Reproduce the data below, swapping every occurrence of "button" for "control" and leaving everything else unchanged.

Records of locating words and elements:
- - -
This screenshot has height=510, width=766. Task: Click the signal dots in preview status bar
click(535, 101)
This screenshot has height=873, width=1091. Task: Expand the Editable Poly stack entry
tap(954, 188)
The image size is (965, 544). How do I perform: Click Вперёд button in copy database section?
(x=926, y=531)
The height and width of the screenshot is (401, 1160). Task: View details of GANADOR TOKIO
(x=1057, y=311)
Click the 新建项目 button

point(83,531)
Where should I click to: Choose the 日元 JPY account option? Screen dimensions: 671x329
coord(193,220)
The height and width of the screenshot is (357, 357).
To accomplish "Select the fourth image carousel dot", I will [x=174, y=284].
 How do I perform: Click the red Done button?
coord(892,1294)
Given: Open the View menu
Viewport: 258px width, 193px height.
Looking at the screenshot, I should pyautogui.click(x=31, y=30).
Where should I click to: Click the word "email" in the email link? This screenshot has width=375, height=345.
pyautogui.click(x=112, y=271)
- - -
The output:
This screenshot has height=510, width=766. Task: Click the signal dots in preview status bar
click(535, 101)
This screenshot has height=873, width=1091. Task: Expand the Editable Poly stack entry
tap(954, 188)
The image size is (965, 544). How do I perform: Click Вперёд control in copy database section?
(x=926, y=531)
The height and width of the screenshot is (401, 1160). Task: View details of GANADOR TOKIO
(x=1057, y=311)
Click the 新建项目 control

point(83,531)
Where should I click to: Choose the 日元 JPY account option? Screen dimensions: 671x329
coord(193,220)
The height and width of the screenshot is (357, 357).
To accomplish "Select the fourth image carousel dot", I will [x=174, y=284].
 How do I perform: Click the red Done control?
coord(892,1294)
Given: Open the View menu
Viewport: 258px width, 193px height.
Looking at the screenshot, I should pyautogui.click(x=31, y=30).
Where should I click to: Click the word "email" in the email link? This screenshot has width=375, height=345.
pyautogui.click(x=112, y=271)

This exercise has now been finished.